**Work to complete**:
Please copy exactly the lines that run from the start of the entries to the line containing "Renault Diagnostic Tool (19, 2264)", inclusive.

====================

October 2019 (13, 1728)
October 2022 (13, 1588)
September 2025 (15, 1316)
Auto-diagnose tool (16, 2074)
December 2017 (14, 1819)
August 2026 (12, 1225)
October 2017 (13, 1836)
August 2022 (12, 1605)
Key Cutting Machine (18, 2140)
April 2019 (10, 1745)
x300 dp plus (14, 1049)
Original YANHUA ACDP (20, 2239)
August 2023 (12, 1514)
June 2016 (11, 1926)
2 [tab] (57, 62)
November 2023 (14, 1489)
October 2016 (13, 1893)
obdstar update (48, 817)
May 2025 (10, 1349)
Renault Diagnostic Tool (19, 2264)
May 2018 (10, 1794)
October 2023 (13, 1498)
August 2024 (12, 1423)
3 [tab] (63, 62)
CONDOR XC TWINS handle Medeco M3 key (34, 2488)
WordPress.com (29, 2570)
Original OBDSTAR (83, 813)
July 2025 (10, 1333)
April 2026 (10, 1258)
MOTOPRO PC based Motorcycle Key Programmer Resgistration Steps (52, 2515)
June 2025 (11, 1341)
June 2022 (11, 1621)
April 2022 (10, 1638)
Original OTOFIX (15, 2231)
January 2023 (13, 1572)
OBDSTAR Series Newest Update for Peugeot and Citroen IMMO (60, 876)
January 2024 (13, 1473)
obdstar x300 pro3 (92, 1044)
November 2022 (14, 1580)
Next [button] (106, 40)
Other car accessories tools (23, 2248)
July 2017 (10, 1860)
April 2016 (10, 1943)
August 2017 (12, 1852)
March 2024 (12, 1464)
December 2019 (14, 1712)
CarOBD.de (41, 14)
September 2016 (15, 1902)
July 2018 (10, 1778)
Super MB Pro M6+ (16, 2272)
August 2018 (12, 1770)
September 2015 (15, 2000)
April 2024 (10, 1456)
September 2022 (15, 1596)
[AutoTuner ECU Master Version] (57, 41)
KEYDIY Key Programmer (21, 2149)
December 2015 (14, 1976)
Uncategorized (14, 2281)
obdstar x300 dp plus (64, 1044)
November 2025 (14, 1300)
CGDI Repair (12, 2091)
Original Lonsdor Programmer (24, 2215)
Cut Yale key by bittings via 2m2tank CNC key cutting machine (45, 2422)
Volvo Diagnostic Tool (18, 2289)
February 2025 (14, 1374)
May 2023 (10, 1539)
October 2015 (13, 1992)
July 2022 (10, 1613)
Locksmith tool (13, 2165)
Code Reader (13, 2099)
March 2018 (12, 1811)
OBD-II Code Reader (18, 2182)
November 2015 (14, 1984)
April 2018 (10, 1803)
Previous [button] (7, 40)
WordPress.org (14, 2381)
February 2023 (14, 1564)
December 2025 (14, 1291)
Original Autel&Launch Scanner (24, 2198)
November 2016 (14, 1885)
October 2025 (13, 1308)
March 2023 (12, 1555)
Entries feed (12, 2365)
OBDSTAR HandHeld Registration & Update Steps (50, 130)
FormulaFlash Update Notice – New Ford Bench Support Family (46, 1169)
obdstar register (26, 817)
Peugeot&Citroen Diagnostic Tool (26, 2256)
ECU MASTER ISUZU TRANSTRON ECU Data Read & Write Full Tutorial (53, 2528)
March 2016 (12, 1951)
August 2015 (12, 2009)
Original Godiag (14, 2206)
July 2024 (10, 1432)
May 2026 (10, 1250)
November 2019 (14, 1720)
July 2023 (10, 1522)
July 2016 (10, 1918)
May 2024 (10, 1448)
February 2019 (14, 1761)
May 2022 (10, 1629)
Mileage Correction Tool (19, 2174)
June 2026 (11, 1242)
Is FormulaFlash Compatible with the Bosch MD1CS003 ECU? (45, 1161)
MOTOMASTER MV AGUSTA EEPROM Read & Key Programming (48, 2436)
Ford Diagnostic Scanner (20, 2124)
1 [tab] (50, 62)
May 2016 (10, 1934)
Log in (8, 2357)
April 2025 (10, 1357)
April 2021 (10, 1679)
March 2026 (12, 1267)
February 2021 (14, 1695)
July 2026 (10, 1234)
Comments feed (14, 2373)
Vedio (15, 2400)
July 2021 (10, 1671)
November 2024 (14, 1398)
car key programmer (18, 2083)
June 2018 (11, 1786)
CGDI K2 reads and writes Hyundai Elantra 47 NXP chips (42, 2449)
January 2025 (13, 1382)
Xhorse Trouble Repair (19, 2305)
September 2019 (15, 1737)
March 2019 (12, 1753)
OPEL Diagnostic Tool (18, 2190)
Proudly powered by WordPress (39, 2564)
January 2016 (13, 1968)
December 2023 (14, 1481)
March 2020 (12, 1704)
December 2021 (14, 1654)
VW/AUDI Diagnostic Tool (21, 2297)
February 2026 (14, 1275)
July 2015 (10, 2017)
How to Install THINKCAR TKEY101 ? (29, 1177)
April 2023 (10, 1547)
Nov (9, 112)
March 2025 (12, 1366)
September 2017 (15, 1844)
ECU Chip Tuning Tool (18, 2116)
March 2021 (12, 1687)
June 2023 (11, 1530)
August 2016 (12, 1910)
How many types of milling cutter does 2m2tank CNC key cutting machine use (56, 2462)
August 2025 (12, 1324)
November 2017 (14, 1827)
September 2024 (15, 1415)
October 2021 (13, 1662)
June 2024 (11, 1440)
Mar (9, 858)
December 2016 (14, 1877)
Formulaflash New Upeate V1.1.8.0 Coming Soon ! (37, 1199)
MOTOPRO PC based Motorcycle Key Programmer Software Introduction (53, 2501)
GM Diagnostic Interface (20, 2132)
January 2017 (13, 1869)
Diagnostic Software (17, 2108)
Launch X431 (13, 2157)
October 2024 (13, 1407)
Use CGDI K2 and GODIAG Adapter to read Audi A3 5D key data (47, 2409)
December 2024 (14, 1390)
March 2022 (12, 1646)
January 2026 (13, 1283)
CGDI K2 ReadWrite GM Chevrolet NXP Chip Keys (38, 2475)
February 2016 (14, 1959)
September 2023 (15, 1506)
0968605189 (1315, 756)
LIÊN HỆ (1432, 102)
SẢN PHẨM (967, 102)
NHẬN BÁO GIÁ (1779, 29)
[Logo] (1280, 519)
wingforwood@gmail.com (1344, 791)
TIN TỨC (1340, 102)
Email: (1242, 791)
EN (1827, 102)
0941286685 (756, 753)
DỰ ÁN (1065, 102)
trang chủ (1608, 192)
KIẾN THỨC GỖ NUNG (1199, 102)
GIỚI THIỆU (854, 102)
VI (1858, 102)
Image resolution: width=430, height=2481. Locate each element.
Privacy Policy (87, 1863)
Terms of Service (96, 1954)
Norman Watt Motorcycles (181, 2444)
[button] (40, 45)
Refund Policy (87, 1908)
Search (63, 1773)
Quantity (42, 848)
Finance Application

====================

**Task result**:
October 2019 (13, 1728)
October 2022 (13, 1588)
September 2025 (15, 1316)
Auto-diagnose tool (16, 2074)
December 2017 (14, 1819)
August 2026 (12, 1225)
October 2017 (13, 1836)
August 2022 (12, 1605)
Key Cutting Machine (18, 2140)
April 2019 (10, 1745)
x300 dp plus (14, 1049)
Original YANHUA ACDP (20, 2239)
August 2023 (12, 1514)
June 2016 (11, 1926)
2 [tab] (57, 62)
November 2023 (14, 1489)
October 2016 (13, 1893)
obdstar update (48, 817)
May 2025 (10, 1349)
Renault Diagnostic Tool (19, 2264)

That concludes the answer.